ACTION ITEM
Please copy out every line in the records below that includes the word "will".
[Opening RAW DATA section]
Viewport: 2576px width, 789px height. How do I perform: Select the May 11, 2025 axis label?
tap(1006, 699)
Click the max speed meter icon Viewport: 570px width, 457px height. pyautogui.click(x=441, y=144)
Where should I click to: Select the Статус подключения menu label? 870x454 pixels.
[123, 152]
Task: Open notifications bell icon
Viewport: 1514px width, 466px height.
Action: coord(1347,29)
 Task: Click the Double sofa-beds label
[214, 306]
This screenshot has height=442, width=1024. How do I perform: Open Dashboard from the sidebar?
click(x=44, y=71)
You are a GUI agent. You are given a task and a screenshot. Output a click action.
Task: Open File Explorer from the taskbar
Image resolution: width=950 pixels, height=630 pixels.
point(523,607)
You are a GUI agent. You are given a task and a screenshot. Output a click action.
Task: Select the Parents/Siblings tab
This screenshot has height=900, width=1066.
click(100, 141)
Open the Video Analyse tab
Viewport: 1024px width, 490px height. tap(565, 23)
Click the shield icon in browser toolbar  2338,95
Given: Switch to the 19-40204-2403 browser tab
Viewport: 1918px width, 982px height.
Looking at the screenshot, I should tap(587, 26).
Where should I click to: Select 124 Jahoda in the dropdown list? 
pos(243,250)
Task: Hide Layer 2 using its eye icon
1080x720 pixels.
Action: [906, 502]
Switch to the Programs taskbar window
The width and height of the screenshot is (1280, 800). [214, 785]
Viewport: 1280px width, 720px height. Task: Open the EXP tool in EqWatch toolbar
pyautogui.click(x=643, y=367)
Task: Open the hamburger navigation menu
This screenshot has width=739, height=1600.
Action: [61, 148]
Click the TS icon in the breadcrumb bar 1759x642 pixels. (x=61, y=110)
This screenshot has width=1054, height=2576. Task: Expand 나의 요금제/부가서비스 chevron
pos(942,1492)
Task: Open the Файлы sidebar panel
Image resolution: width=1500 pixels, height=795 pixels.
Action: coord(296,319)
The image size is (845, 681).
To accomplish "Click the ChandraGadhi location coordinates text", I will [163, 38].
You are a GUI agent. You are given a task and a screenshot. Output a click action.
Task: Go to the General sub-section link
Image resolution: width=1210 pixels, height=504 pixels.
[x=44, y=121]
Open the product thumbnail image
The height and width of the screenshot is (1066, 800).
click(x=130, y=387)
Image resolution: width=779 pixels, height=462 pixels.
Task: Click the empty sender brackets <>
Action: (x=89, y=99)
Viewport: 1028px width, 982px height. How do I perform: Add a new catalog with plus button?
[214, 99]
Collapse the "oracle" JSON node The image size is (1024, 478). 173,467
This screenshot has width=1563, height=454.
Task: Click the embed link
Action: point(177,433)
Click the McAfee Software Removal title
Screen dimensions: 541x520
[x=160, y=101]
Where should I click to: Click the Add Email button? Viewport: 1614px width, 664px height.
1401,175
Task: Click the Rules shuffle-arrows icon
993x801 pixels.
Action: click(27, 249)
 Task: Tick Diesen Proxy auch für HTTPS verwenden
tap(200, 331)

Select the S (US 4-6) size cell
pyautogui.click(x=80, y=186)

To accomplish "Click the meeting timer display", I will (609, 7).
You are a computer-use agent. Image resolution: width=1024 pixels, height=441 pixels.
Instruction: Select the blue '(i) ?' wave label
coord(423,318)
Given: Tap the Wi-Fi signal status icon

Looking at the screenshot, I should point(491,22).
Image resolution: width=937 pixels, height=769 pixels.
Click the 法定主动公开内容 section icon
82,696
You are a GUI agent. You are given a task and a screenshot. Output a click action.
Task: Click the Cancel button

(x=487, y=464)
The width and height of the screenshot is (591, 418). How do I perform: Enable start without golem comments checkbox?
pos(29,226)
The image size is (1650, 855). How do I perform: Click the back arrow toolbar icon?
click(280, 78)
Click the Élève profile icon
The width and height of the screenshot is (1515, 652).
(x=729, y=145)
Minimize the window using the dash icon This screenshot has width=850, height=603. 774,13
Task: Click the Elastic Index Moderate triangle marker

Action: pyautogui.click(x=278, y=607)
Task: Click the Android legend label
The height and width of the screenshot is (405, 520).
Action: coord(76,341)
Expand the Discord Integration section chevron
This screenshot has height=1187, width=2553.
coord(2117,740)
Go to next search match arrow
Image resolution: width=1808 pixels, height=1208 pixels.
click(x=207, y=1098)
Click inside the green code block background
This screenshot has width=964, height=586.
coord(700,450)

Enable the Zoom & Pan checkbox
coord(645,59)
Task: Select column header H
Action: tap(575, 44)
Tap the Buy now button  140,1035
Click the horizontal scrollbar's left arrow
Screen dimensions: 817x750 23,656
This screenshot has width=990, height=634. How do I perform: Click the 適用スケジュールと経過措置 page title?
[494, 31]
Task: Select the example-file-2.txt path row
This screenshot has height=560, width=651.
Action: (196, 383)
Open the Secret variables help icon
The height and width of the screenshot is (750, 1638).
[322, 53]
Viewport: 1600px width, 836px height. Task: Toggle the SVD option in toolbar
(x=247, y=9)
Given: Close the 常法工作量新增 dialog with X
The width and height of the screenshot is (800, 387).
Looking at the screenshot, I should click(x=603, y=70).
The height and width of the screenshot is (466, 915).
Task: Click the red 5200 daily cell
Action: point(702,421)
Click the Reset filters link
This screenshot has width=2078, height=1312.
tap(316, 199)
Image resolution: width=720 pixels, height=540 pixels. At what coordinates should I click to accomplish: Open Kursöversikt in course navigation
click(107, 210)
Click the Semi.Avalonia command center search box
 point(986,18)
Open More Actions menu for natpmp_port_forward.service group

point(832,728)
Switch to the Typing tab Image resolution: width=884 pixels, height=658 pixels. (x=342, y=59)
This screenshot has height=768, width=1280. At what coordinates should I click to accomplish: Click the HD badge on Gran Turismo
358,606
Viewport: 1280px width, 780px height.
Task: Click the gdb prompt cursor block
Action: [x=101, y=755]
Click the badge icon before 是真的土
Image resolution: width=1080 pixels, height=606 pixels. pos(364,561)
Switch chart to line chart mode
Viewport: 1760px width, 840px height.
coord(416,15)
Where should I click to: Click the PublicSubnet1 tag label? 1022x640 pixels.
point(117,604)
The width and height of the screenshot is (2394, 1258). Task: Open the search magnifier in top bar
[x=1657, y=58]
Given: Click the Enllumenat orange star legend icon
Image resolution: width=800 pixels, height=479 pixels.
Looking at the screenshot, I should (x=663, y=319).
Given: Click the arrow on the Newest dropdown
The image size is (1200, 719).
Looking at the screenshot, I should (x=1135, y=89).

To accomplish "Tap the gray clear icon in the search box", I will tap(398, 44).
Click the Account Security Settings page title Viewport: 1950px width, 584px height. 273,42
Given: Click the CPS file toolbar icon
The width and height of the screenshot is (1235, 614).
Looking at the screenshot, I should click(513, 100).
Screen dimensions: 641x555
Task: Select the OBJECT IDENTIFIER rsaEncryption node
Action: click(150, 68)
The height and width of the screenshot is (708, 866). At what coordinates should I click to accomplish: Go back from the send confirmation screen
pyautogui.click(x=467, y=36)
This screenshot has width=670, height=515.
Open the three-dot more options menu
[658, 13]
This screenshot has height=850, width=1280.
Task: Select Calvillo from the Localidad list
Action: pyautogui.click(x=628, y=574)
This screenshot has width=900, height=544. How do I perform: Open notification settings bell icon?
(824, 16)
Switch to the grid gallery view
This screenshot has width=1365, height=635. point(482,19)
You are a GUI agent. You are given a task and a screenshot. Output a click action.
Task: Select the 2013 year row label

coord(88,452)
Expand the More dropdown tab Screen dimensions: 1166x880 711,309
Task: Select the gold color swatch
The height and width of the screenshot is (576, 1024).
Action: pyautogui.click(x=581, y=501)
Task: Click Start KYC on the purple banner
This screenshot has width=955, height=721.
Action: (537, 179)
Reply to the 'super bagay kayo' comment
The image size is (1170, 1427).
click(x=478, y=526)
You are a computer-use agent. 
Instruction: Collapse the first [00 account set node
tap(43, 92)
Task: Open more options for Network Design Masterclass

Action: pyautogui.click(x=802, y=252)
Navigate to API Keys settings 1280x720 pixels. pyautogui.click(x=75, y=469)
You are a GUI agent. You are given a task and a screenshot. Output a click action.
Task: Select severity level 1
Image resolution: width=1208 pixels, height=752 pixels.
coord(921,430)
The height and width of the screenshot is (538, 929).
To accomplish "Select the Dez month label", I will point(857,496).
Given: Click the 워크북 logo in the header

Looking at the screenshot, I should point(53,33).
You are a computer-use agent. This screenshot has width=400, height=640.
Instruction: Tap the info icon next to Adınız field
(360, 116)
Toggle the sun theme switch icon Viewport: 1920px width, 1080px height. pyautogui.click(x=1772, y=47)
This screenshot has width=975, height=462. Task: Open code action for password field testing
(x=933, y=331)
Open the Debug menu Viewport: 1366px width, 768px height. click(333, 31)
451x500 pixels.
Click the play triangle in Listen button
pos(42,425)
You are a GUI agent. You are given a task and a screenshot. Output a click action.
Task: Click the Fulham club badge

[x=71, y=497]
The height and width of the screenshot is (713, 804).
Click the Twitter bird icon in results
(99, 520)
[Closing RAW DATA section]
EXERCISE RESULT
To accomplish "Click the ChandraGadhi location coordinates text", I will [163, 38].
To accomplish "Click the meeting timer display", I will (609, 7).
To accomplish "Tap the gray clear icon in the search box", I will tap(398, 44).
To accomplish "Select the Dez month label", I will point(857,496).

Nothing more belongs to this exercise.